На письма Данилевского, в которых содержались вопросы о европейской политике и римских новостях, Гоголь отвечал так: «Ничего не пишу к тебе о римских происшествиях, о которых ты меня спрашиваешь. Я уже ничего не вижу перед собою, и во взоре моём нет животрепещущей внимательности новичка. Всё, что мне нужно было, я забрал и заключил в себе в глубину души моей. Там Рим, как святыня, как свидетель чудных явлений, совершившихся надо мною, пребывает вечен. И как путешественник, который уложил все свои вещи в чемодан и, усталый, но покойный, ожидает только подъезда кареты, понесущей его в далекий, верный, желанный путь, так я, перетерпев урочное время своих испытаний, изготовясь внутреннею, удаленною от мира жизнью, покойно, неторопливо по пути, начертанному свыше, готов идти, укрепленный мыслью и духом» [237].
Любопытно, в самом деле любопытно, но Гоголю была нисколько не интересна та европейская история, что вершилась на его глазах, причём, как никогда, энергически и мощно, с каждым днём приобретая новый подъём.
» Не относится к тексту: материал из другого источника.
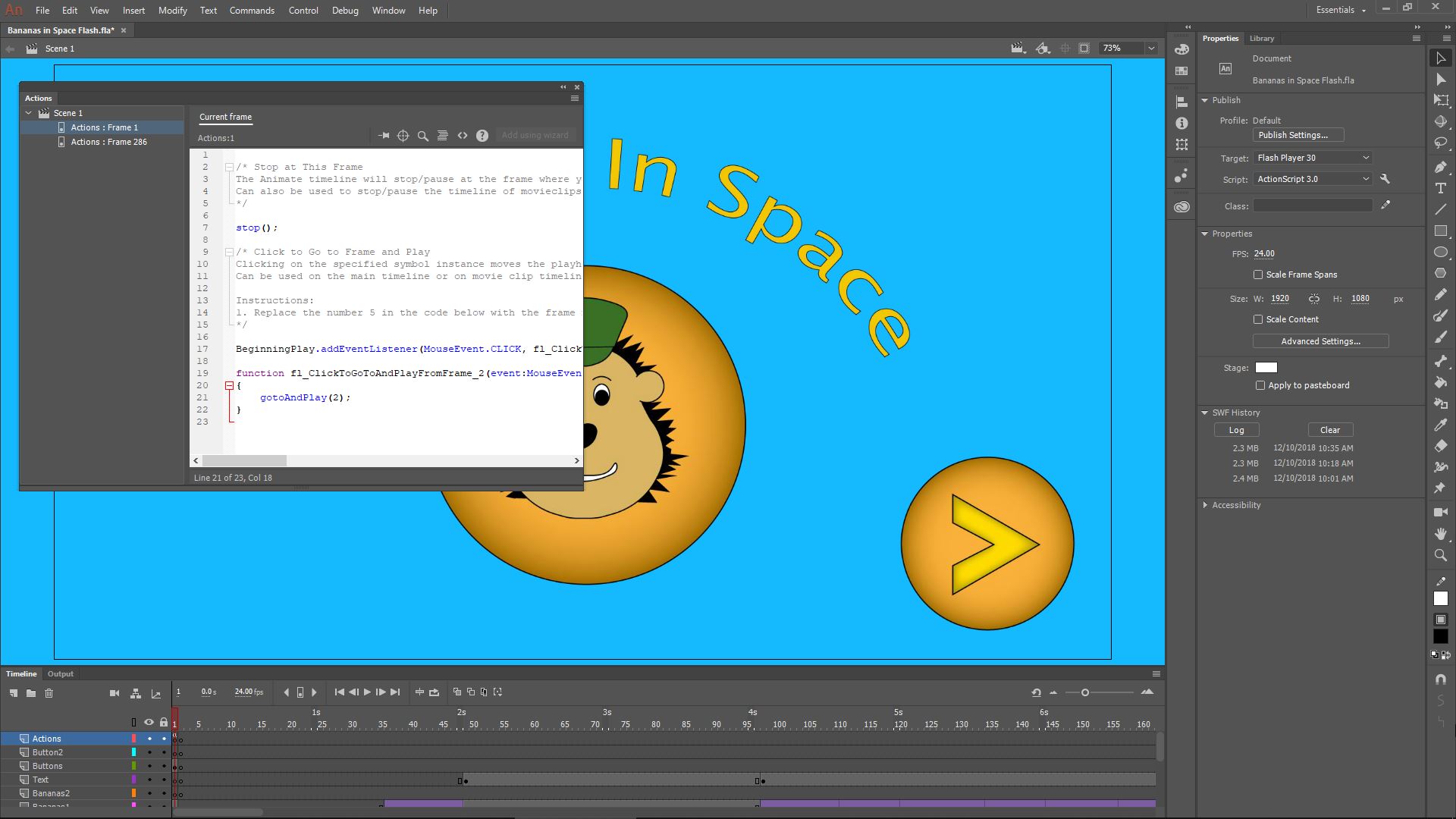Open the Target Flash Player dropdown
И если Бакунин, скажем, вырвавшись в Европу, не просто вник в актуальность исторических перемен, а стал частью движущих сил нового пробуждения Европы, принял участие в организации революционных выступлений и предложил новую идеологию, то Гоголь, попавший в Европу за считаные годы до начала всех этих бурных событий, не собирался даже вникать в их назревающую суть. Любые «эксперименты» с идеологией, любые отступления от консервативного курса и установившегося общественного порядка казались Гоголю чрезвычайно вредными, не способными принести ничего хорошего.